Item position entries

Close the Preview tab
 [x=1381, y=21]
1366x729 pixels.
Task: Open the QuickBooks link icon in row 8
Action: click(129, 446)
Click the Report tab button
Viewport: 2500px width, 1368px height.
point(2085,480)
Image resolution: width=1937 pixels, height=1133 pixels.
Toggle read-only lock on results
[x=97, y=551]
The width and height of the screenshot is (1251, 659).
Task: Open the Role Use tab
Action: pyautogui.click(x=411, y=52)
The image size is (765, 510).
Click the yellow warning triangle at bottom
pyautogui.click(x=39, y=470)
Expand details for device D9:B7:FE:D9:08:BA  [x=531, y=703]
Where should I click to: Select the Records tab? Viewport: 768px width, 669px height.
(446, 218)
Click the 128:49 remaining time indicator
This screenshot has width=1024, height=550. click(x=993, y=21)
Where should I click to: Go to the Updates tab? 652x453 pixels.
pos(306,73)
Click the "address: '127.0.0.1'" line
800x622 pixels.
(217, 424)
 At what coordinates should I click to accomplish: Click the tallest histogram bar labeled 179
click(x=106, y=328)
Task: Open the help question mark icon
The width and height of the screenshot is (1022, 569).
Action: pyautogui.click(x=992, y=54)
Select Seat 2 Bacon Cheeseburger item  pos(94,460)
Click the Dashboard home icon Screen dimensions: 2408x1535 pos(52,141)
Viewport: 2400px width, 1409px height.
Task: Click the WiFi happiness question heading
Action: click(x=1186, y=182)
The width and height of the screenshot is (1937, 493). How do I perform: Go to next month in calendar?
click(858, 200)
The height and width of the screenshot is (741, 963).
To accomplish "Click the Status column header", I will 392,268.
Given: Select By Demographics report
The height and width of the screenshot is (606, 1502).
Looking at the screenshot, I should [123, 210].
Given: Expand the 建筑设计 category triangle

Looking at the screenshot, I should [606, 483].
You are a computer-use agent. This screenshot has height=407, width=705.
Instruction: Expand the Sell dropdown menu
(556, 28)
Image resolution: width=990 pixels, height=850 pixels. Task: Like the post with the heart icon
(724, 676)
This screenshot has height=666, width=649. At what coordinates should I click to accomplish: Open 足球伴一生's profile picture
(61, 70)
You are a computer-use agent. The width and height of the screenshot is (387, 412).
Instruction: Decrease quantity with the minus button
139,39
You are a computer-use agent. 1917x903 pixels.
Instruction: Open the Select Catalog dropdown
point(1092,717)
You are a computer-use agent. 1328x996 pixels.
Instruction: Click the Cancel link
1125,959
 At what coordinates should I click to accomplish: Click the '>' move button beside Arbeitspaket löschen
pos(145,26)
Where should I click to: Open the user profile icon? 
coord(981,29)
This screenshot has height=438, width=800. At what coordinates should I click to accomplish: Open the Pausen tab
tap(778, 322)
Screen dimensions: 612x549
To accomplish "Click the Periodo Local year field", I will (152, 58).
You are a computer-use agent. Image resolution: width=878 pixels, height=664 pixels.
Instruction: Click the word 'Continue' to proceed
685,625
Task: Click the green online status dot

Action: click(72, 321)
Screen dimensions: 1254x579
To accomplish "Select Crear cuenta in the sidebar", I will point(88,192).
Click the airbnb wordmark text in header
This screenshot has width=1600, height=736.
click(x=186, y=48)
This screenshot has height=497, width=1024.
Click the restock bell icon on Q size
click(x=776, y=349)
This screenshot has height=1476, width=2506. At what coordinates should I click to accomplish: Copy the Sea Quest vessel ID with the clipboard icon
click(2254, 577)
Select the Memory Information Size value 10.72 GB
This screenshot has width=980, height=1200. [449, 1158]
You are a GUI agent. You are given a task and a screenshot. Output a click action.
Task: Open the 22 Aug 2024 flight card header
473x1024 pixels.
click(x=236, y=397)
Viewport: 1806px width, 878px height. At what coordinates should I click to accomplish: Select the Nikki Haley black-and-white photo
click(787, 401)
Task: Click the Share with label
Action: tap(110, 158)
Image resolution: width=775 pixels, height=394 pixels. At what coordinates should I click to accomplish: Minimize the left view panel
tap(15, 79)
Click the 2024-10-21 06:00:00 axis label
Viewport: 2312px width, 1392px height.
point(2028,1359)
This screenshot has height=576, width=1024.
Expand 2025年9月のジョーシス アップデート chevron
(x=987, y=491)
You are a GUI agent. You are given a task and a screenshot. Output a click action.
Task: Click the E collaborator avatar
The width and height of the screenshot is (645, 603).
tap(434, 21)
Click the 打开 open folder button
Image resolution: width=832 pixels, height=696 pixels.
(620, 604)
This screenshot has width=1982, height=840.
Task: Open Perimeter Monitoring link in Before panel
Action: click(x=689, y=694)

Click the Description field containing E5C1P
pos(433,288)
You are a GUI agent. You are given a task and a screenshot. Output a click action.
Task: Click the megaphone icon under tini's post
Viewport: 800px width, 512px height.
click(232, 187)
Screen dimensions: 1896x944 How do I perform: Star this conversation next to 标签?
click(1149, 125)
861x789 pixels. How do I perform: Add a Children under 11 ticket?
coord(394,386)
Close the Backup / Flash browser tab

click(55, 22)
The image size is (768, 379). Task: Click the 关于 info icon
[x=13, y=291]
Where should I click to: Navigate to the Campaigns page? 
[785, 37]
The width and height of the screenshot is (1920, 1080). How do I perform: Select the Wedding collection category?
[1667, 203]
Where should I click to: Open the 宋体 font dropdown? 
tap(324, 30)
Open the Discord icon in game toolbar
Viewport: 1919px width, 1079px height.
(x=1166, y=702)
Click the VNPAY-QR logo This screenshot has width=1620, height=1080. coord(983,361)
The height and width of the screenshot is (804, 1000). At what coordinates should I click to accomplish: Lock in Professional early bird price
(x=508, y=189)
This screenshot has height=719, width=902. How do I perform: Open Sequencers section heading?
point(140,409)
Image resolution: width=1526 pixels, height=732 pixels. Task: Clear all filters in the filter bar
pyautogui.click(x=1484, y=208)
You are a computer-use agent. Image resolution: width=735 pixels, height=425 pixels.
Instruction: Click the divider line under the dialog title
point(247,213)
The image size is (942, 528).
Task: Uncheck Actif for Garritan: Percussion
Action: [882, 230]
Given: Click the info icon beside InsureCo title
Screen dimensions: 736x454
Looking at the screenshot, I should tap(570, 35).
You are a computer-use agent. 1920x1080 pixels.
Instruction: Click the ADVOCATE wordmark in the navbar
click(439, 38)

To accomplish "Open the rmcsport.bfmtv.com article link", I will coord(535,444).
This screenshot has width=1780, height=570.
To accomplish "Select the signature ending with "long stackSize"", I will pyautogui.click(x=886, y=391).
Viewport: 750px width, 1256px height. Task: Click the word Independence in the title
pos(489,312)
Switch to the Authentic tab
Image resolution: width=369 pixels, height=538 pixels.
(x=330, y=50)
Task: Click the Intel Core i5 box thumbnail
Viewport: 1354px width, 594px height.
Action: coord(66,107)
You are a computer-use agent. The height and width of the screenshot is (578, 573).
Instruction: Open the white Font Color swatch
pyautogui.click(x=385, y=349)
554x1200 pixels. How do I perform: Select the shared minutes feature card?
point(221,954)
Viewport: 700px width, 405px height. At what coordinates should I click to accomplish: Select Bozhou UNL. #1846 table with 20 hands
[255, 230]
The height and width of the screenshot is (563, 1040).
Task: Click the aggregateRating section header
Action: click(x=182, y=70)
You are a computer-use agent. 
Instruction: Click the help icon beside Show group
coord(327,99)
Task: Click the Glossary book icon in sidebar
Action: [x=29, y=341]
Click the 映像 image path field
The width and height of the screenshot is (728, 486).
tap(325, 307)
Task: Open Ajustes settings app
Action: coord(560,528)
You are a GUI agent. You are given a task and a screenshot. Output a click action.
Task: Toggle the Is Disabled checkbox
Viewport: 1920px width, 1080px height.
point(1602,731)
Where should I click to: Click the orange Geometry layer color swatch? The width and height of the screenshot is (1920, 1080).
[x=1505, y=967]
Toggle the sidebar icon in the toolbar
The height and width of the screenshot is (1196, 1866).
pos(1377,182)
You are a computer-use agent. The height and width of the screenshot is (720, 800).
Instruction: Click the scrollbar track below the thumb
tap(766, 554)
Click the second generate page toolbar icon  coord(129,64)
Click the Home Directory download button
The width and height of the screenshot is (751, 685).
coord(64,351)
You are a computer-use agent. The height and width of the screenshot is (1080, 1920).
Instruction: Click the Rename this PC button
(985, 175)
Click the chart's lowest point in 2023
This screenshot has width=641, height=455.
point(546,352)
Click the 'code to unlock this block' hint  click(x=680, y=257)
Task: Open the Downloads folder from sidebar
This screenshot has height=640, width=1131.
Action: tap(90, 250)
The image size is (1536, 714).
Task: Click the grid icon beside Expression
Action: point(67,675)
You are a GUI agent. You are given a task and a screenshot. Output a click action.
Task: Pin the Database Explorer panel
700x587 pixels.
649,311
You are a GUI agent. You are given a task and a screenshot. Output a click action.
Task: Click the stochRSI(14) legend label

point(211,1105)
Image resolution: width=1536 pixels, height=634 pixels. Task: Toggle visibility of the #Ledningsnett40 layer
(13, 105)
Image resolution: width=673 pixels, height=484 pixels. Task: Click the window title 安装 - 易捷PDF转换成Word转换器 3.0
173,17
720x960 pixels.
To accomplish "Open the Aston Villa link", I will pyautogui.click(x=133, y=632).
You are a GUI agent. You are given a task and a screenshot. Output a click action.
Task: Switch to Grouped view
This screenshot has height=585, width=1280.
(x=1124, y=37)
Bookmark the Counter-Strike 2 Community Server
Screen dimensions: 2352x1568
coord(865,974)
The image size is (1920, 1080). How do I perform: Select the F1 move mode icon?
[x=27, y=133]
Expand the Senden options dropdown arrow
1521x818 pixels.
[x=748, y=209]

#### INSTRUCTIONS TO FOLLOW
Repeat the lines of the records above exactly, from the start of the records through the line that contains "pyautogui.click(x=39, y=470)", including that line.

#### TASK RESPONSE
Close the Preview tab
 [x=1381, y=21]
1366x729 pixels.
Task: Open the QuickBooks link icon in row 8
Action: click(129, 446)
Click the Report tab button
Viewport: 2500px width, 1368px height.
point(2085,480)
Image resolution: width=1937 pixels, height=1133 pixels.
Toggle read-only lock on results
[x=97, y=551]
The width and height of the screenshot is (1251, 659).
Task: Open the Role Use tab
Action: pyautogui.click(x=411, y=52)
The image size is (765, 510).
Click the yellow warning triangle at bottom
pyautogui.click(x=39, y=470)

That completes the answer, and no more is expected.